Auguste établit cette fête pour conserver l’Empire & l’autorité absolue sans choquer le peuple ; car, durant la célébration de cette fête, ce Prince avoit coutume de remettre au peuple toute l’autorité que le peuple rempli de joie, & charmé de la bonté d’Auguste, lui rendoit aussi-tôt.

DÉCENT, ente. adj. Ce qui est dans les termes de la décence, selon les règles de l’honnêteté extérieure, conforme aux loix, aux usages, aux coutumes, même aux préjugés généralement reçus. Decens. Un Magistrat ne doit aller siéger qu’en habit décent. Devant les gens graves, dans les honnêtes compagnies, il faut être en posture décente. On le trouve en habit décent, composant Lettre Marotine. Sarras.

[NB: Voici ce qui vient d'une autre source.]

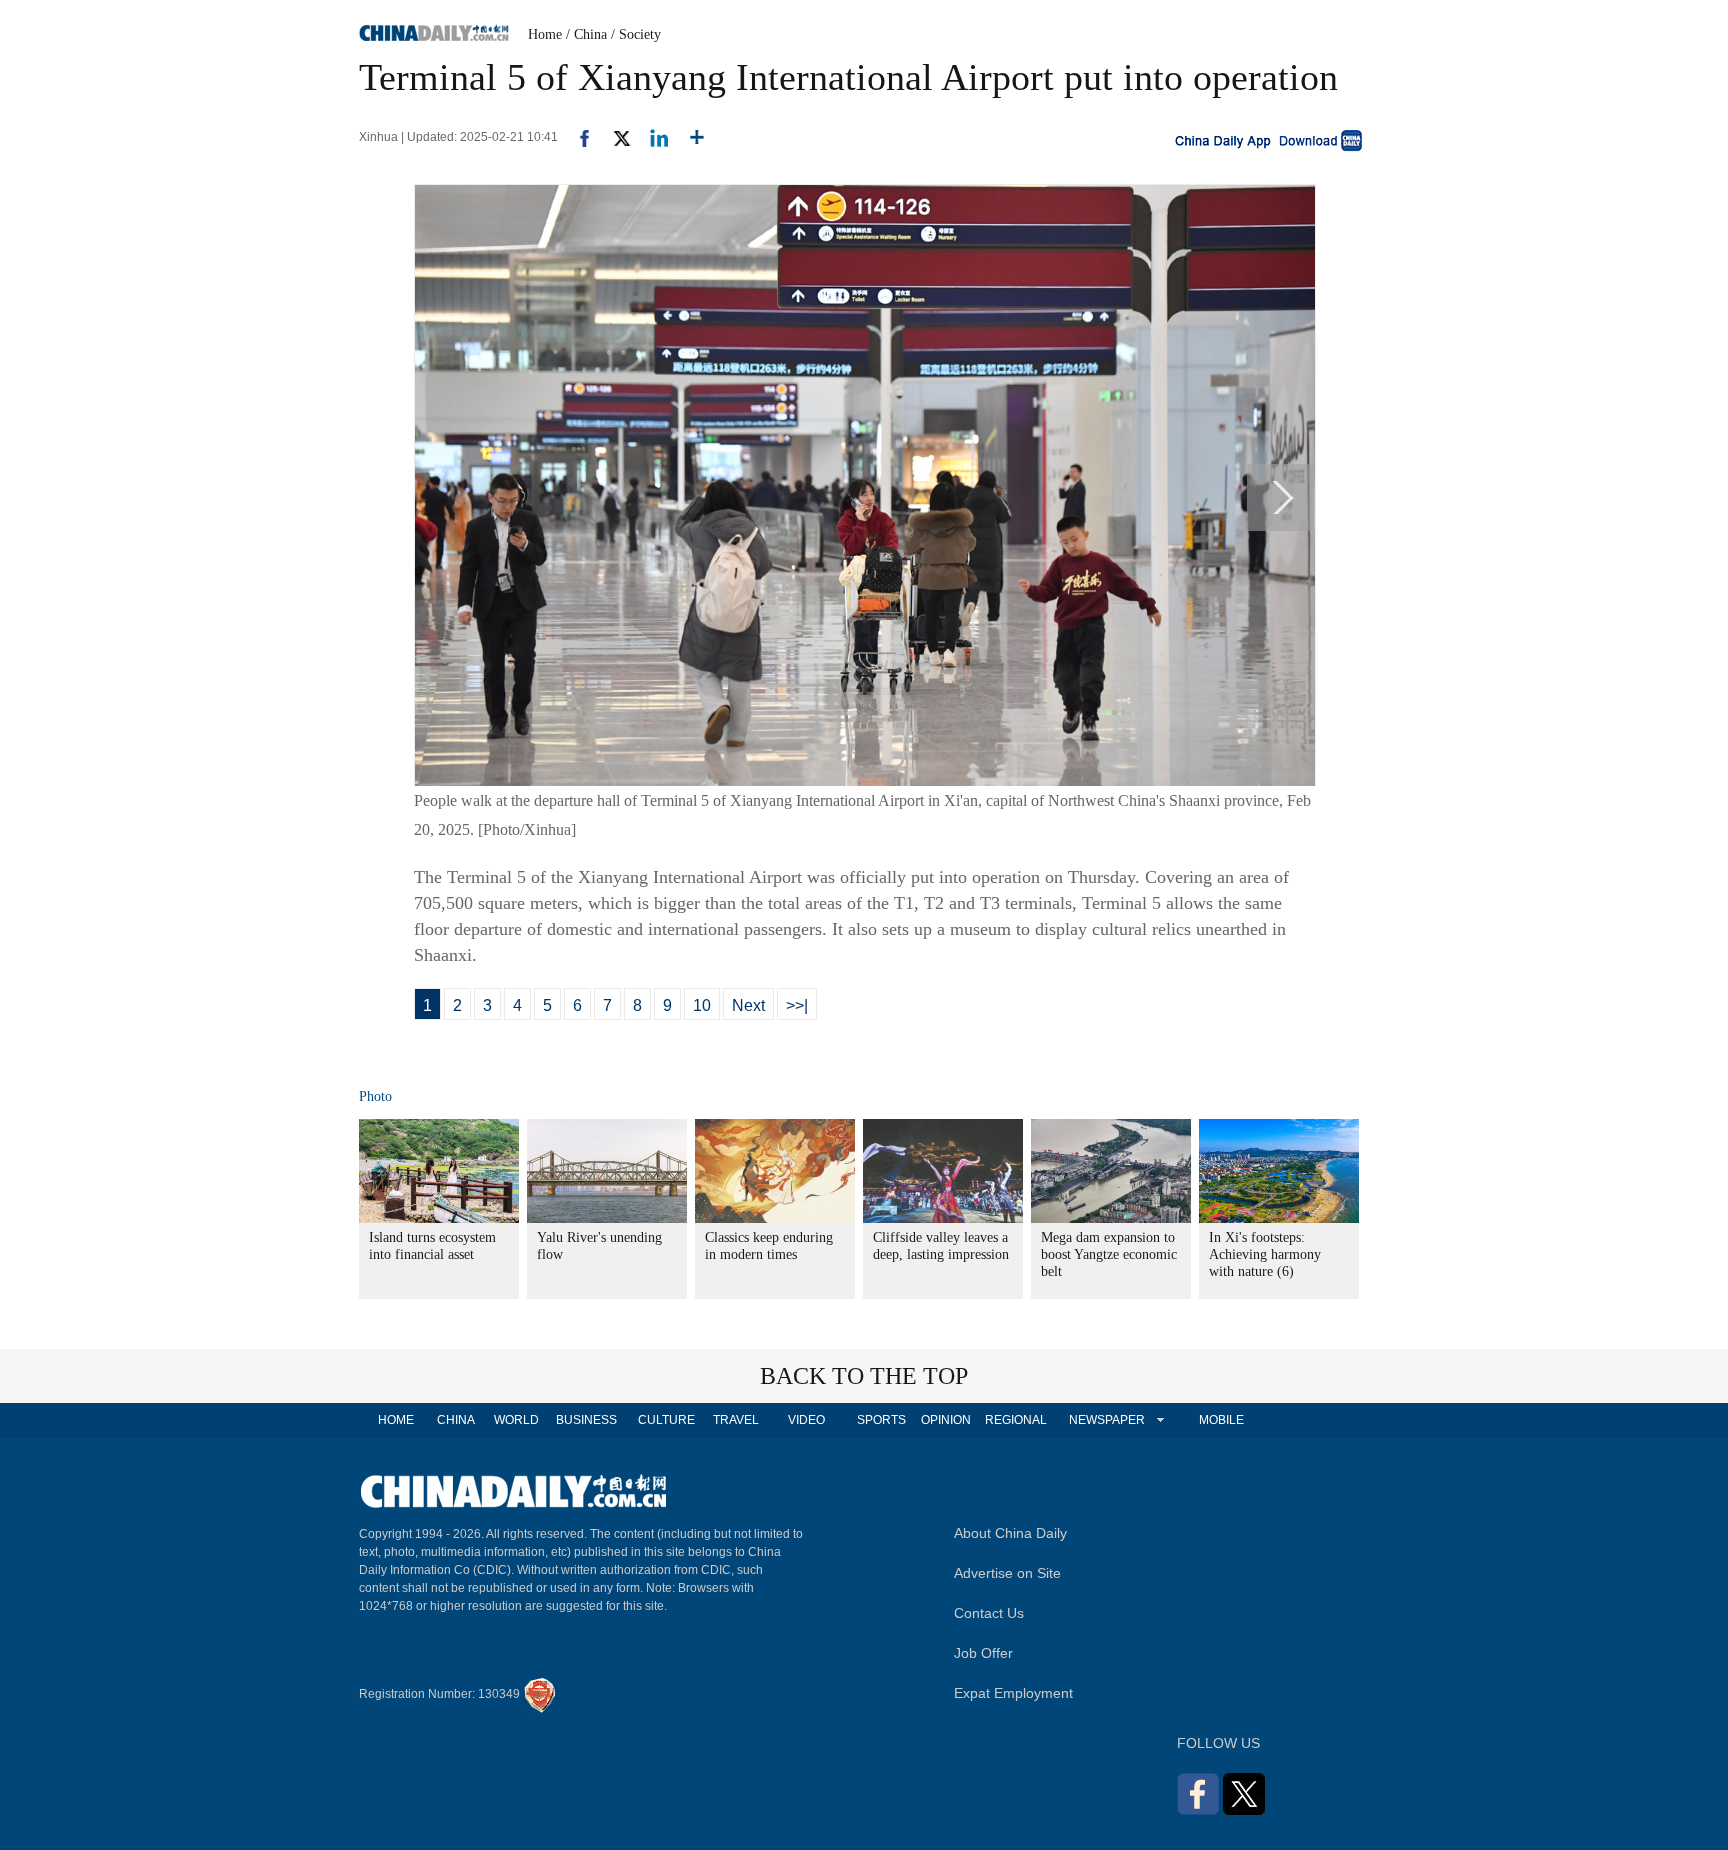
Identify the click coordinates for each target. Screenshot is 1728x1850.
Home (545, 34)
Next (748, 1005)
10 (702, 1005)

DÉCEPTE. s. f. Vieux mot qu’on a dit pour tromperie. Il vient du Latin decipere, tromper.

DÉCEPTIF, ive, vieux adj. Trompeur. Fallax, deceptivus, a, um. Un cœur faux & déceptif. Marot.

DÉCEPTION. s. f. Tromperie. Fallacia, captio, fraus. Il ne se dit qu’au Palais. Cela est fait avec fraude & déception.